- **Work required**
Down to the last line, restate the material below exactly.

- **Recorded data**
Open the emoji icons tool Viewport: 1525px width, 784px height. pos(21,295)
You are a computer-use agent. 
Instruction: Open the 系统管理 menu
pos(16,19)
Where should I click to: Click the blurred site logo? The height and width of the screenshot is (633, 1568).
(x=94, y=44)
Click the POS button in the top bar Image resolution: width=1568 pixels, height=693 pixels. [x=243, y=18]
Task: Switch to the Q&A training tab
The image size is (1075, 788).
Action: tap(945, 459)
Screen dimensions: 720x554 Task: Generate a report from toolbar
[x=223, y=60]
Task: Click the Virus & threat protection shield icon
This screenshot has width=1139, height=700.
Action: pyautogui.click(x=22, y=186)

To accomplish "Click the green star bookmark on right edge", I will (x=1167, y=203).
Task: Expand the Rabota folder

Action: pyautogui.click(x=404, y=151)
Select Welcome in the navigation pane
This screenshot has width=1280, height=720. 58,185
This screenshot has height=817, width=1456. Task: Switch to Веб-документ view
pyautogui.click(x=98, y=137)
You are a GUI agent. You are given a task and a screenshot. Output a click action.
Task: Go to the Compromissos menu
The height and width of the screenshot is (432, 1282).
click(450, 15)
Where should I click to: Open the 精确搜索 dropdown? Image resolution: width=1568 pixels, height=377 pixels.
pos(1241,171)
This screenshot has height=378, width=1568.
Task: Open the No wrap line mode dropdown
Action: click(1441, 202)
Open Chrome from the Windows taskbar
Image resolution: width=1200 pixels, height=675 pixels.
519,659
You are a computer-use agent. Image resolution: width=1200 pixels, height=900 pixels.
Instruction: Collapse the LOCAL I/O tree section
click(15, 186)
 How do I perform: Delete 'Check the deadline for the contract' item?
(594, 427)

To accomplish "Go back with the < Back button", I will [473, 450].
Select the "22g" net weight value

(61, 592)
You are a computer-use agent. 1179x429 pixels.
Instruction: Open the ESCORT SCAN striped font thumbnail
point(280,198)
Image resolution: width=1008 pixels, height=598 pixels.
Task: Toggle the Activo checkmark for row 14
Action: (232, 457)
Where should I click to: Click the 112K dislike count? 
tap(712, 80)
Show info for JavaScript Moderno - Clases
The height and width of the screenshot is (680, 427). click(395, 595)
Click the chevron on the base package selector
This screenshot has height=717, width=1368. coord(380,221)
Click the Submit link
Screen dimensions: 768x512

- **Task response**
Open the emoji icons tool Viewport: 1525px width, 784px height. pos(21,295)
You are a computer-use agent. 
Instruction: Open the 系统管理 menu
pos(16,19)
Where should I click to: Click the blurred site logo? The height and width of the screenshot is (633, 1568).
(x=94, y=44)
Click the POS button in the top bar Image resolution: width=1568 pixels, height=693 pixels. [x=243, y=18]
Task: Switch to the Q&A training tab
The image size is (1075, 788).
Action: tap(945, 459)
Screen dimensions: 720x554 Task: Generate a report from toolbar
[x=223, y=60]
Task: Click the Virus & threat protection shield icon
This screenshot has width=1139, height=700.
Action: pyautogui.click(x=22, y=186)

To accomplish "Click the green star bookmark on right edge", I will (x=1167, y=203).
Task: Expand the Rabota folder

Action: pyautogui.click(x=404, y=151)
Select Welcome in the navigation pane
This screenshot has width=1280, height=720. 58,185
This screenshot has height=817, width=1456. Task: Switch to Веб-документ view
pyautogui.click(x=98, y=137)
You are a GUI agent. You are given a task and a screenshot. Output a click action.
Task: Go to the Compromissos menu
The height and width of the screenshot is (432, 1282).
click(450, 15)
Where should I click to: Open the 精确搜索 dropdown? Image resolution: width=1568 pixels, height=377 pixels.
pos(1241,171)
This screenshot has height=378, width=1568.
Task: Open the No wrap line mode dropdown
Action: click(1441, 202)
Open Chrome from the Windows taskbar
Image resolution: width=1200 pixels, height=675 pixels.
519,659
You are a computer-use agent. Image resolution: width=1200 pixels, height=900 pixels.
Instruction: Collapse the LOCAL I/O tree section
click(15, 186)
 How do I perform: Delete 'Check the deadline for the contract' item?
(594, 427)

To accomplish "Go back with the < Back button", I will [473, 450].
Select the "22g" net weight value

(61, 592)
You are a computer-use agent. 1179x429 pixels.
Instruction: Open the ESCORT SCAN striped font thumbnail
point(280,198)
Image resolution: width=1008 pixels, height=598 pixels.
Task: Toggle the Activo checkmark for row 14
Action: (232, 457)
Where should I click to: Click the 112K dislike count? 
tap(712, 80)
Show info for JavaScript Moderno - Clases
The height and width of the screenshot is (680, 427). click(395, 595)
Click the chevron on the base package selector
This screenshot has height=717, width=1368. coord(380,221)
Click the Submit link
Screen dimensions: 768x512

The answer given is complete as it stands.